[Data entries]

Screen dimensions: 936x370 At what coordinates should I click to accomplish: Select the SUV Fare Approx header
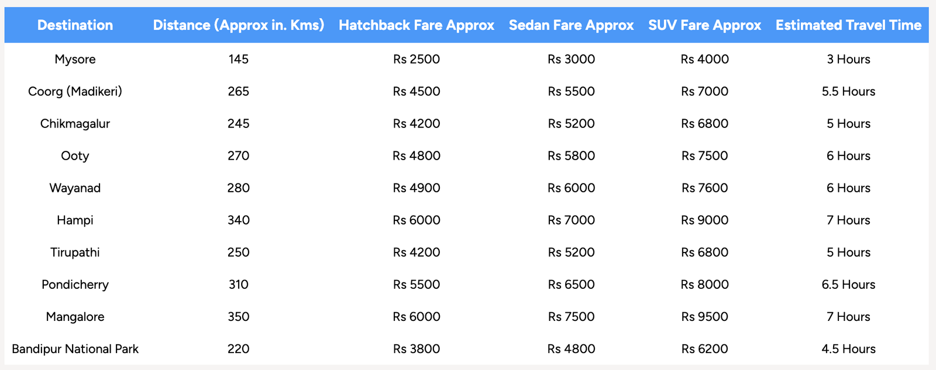pos(705,25)
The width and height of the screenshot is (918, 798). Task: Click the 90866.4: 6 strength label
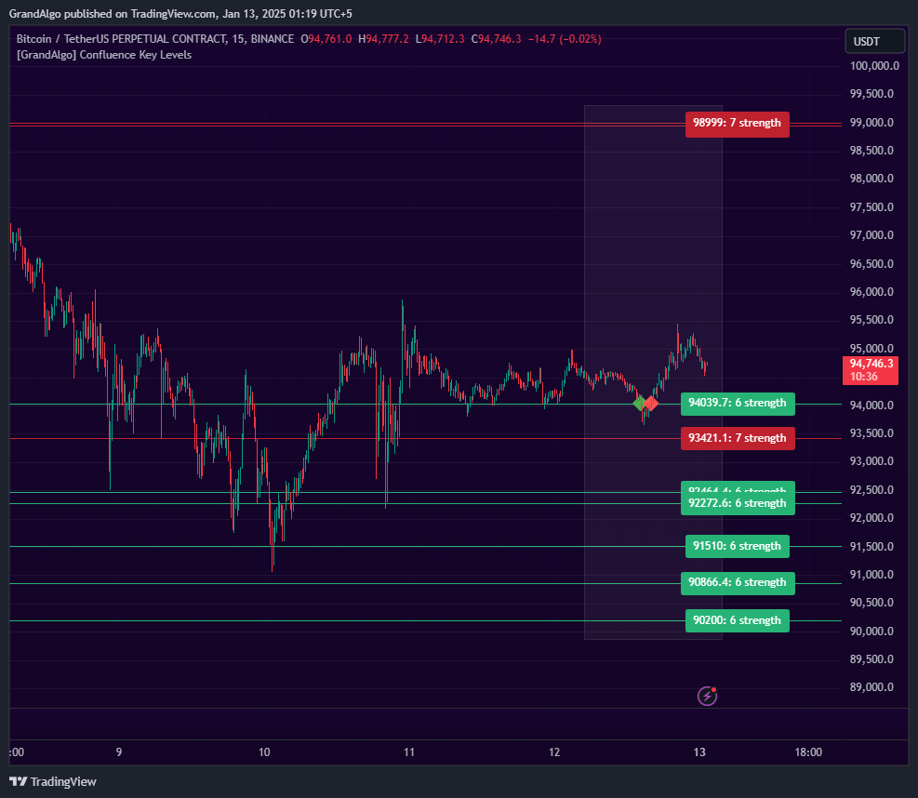pos(738,583)
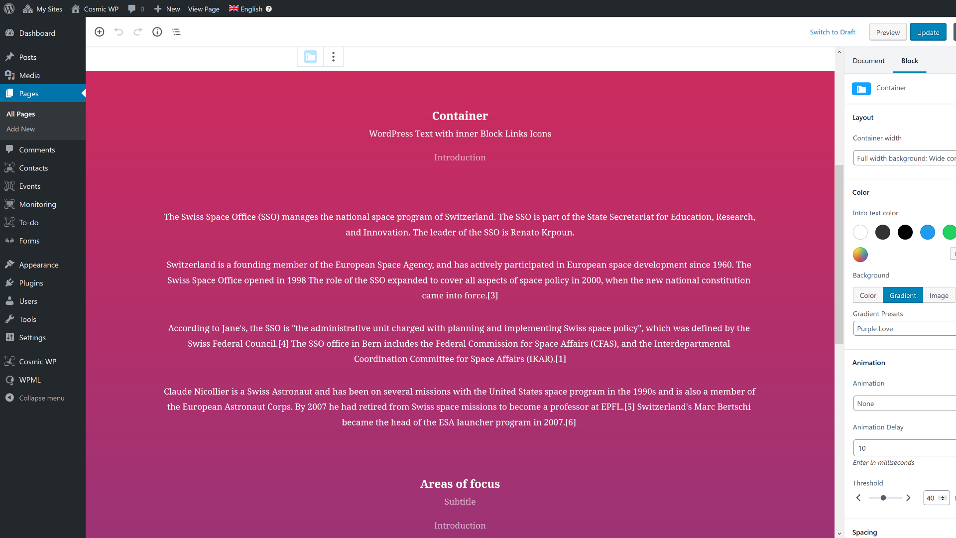The image size is (956, 538).
Task: Select the Block tab in settings panel
Action: click(x=909, y=60)
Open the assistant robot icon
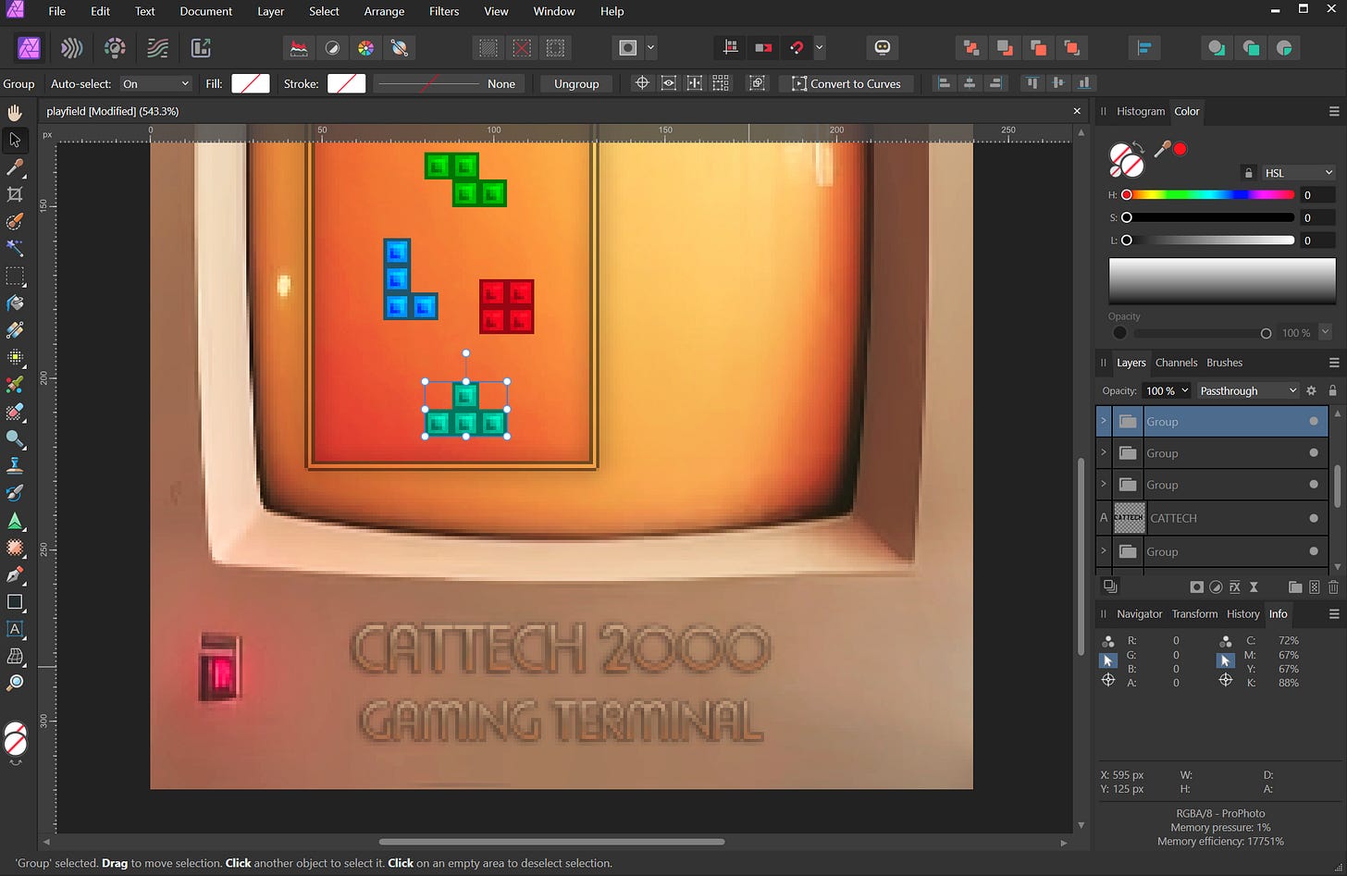Screen dimensions: 1347x876 [883, 48]
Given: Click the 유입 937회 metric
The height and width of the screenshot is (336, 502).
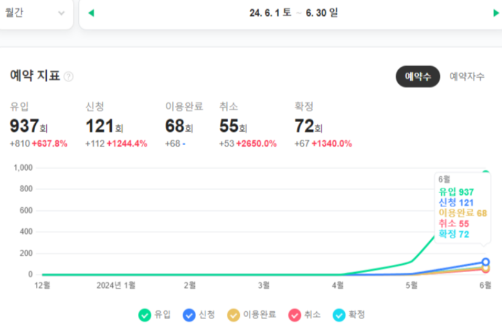Looking at the screenshot, I should 38,125.
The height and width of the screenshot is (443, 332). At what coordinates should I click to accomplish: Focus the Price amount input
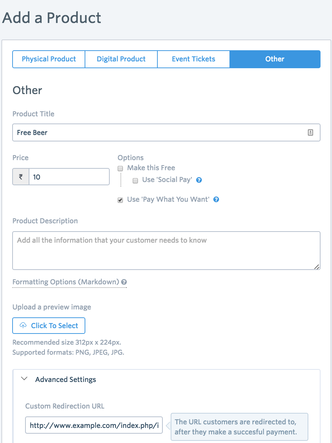pos(69,177)

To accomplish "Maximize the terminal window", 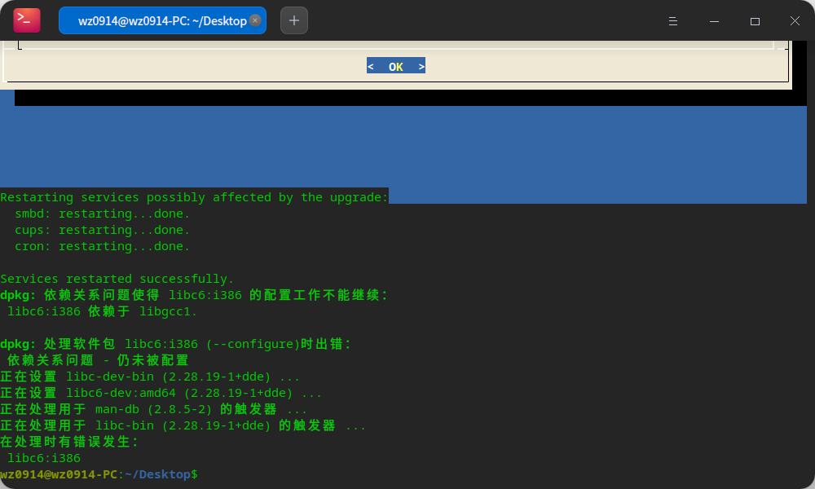I will 754,21.
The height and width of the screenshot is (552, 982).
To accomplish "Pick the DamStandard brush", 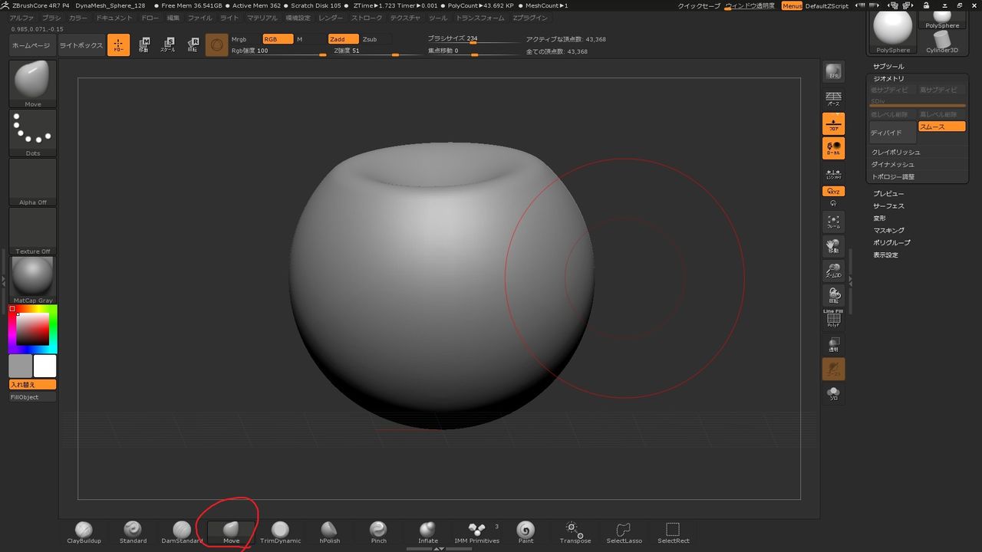I will [x=182, y=531].
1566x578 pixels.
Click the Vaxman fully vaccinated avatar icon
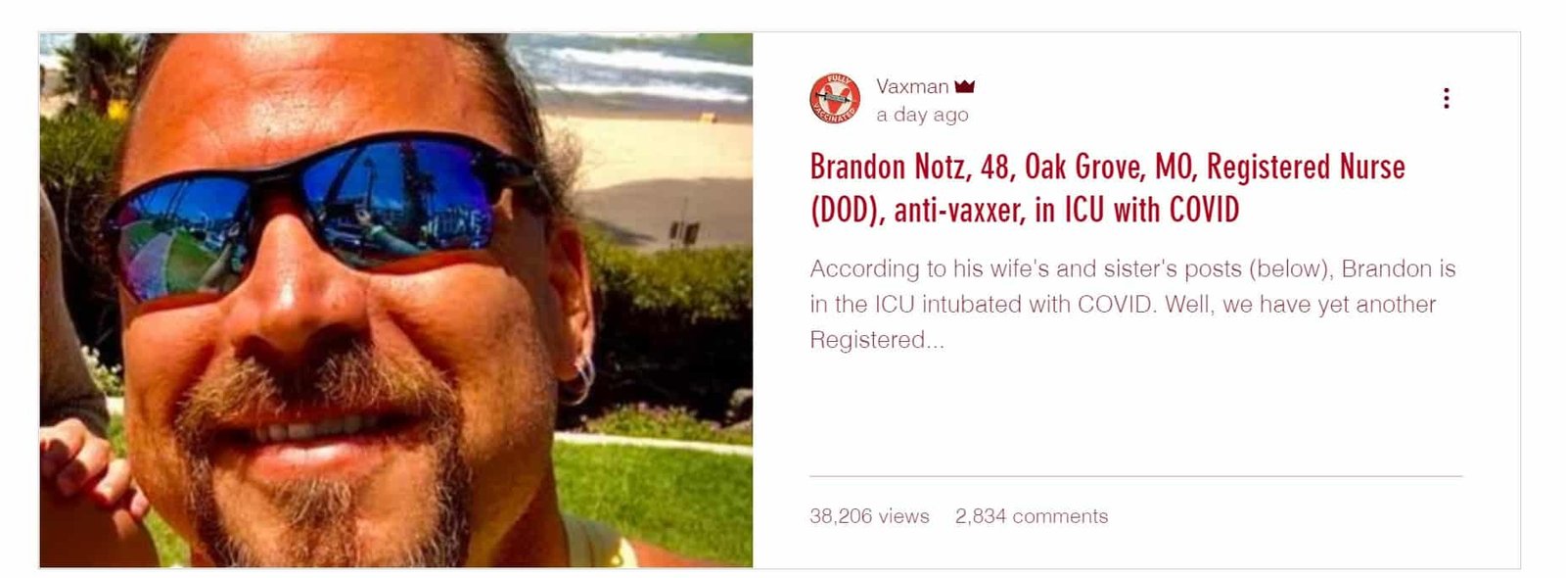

_Assignment_:
Look above for the line with "The width and" and the line with "Given: Click the 유입 937회 metric"; set down those two lines and all lines between them exactly, without pictures and without anything else.

_Written solution_:
The width and height of the screenshot is (918, 798). Task: Click the 90866.4: 6 strength label
pos(738,583)
The image size is (956, 538).
Task: Select the Block tab in settings panel
Action: click(x=909, y=60)
Open the assistant robot icon
Screen dimensions: 1347x876 [883, 48]
Given: Click the 유입 937회 metric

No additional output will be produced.